> [THE DATA]
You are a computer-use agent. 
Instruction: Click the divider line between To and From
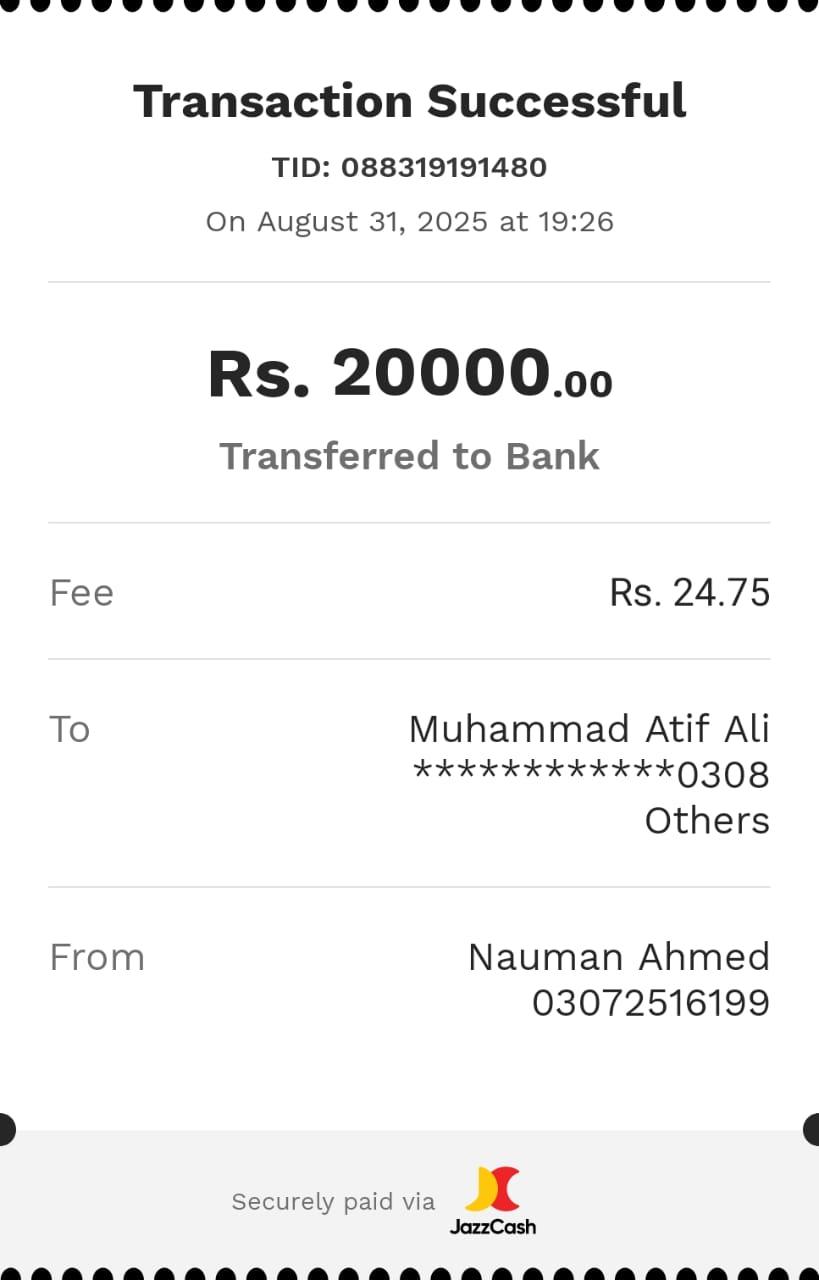click(409, 887)
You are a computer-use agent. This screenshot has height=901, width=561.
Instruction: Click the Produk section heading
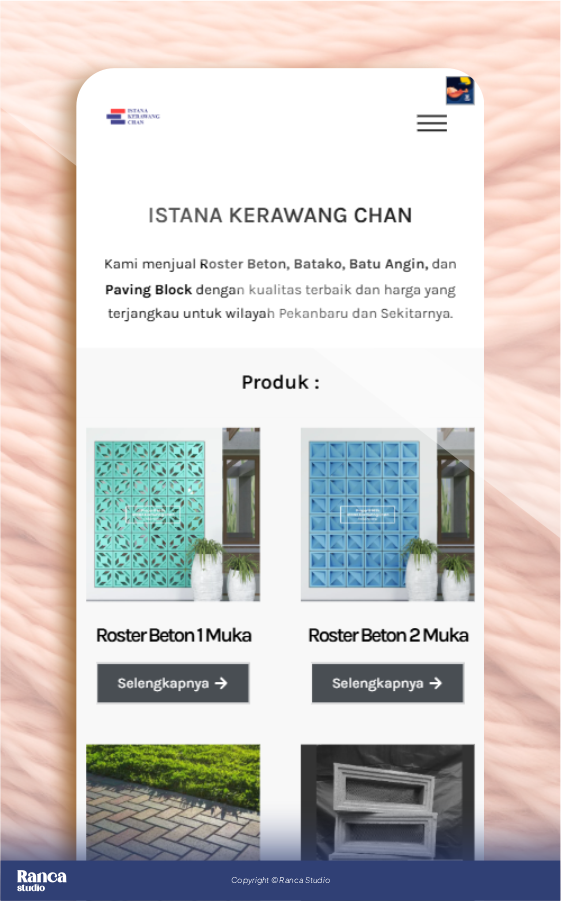280,382
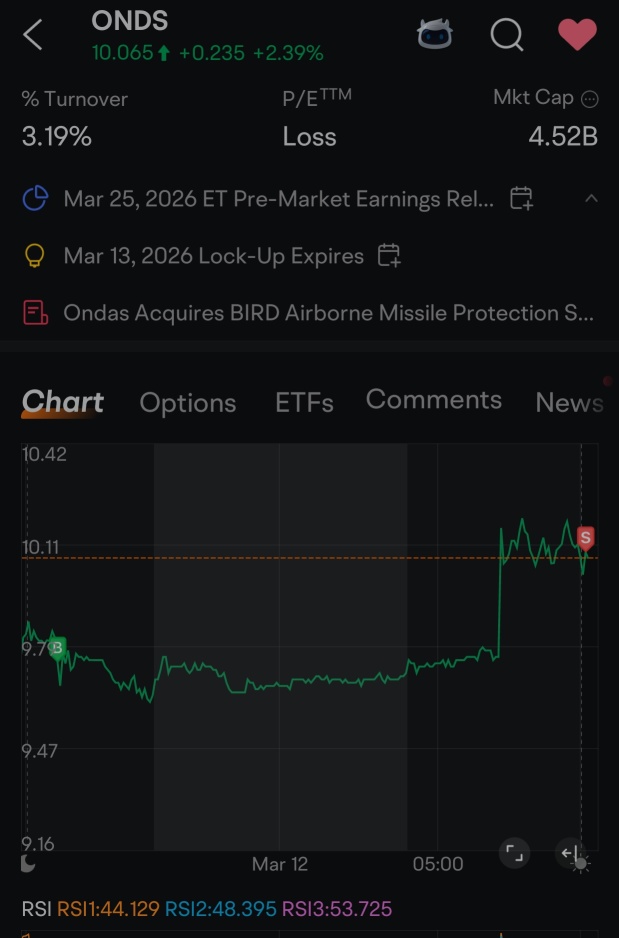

> [TASK OBJECTIVE] Go through the records above and, whenever a line includes the word "agent", copy it.

> [ANSWER TO THIS TASK]
You are a computer-use agent. 
You are a computer-use agent. This screenshot has height=901, width=561.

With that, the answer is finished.